Introducing the Crawlit Project: A Web Crawler with Streamlit

Hello Streamlit community!

I’m excited to introduce you to my project, Crawlit. It’s a web crawler built on Scrapy, enhanced with a Streamlit user interface to visualize and analyze the results.

Key Features:

  • Web Crawler: Uses Scrapy (and Crowl.tech) to navigate and gather data from specified websites.
  • Streamlit Interface: Provides interactive visualization and analysis of the collected data, including a distribution of PageRanks.
  • CSV Export: Offers the capability to export the gathered data in CSV format for further processing.
  • PageRank: In this project, we employ a method to compute the PageRank of various pages, drawing inspiration from the original algorithm and incorporating the concept of the reasonable surfer.
  • Visualization with ECharts: We utilize ECharts, an open-source visualization library, to showcase the distribution of PageRanks of our crawled web pages, the distribution of response statuses, links by depth, among other insights.

How to Use?

  1. Clone the repository: git clone https://github.com/drogbadvc/crawlit.git
  2. Navigate to the project directory and install dependencies: pip install -r requirements.txt
  3. Run the project with: streamlit run graph-streamlit.py
  4. Open your browser at: http://localhost:8501 after launching Streamlit.

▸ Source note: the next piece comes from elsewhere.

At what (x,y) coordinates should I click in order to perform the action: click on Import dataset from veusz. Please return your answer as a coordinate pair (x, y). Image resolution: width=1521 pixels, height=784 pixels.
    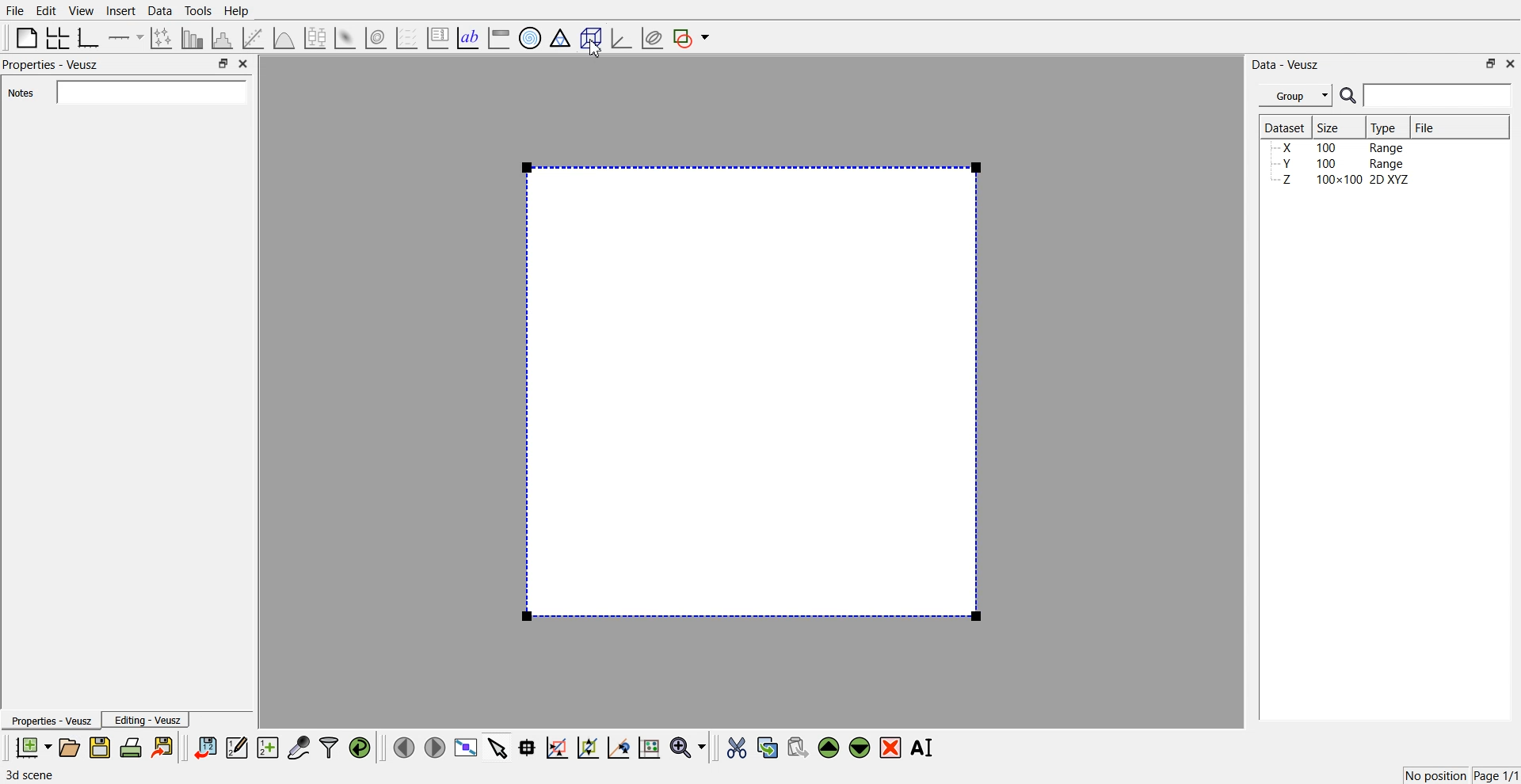
    Looking at the image, I should click on (205, 747).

For more details, please refer to the documentation on GitHub.

I’d greatly appreciate your feedback and suggestions to enhance this project. Thank you for your attention, and happy exploring!

5 Likes

This is fantastic, @andell!

Is the app deployed anywhere so users can try it?

Best,
Charly

I haven’t deployed this online. in any case it’s no longer online but I can redeploy it on my server for a demo.

and thank you !

I was in too much of a hurry to reply and forgot to say thank you. :sweat_smile:

1 Like

That would be great! :hugs:

Let me know when your app is deployed, and we’ll be more than happy to help promote it across our social media channels!

Best,
Charly

1 Like

Thank you very much :hugs:

I’ve deployed a demo of the app here: Streamlit

you can launch a crawl and see the different results.
However, don’t crawl amazon, facebook or millions of pages, the server won’t hold. :laughing:

Enjoy !

FYI: I plan to improve and add options to the crawler in the future.

2 Likes

Thanks @andell, looks great!

@Jessica_Smith one for us to promote :slight_smile:

Charly

1 Like

Thank you very much Charly,

it’s very kind of you. Don’t hesitate to watch the project grow. :hugs:

1 Like

Nice Idea. I will love to check this out

This topic was automatically closed 180 days after the last reply. New replies are no longer allowed.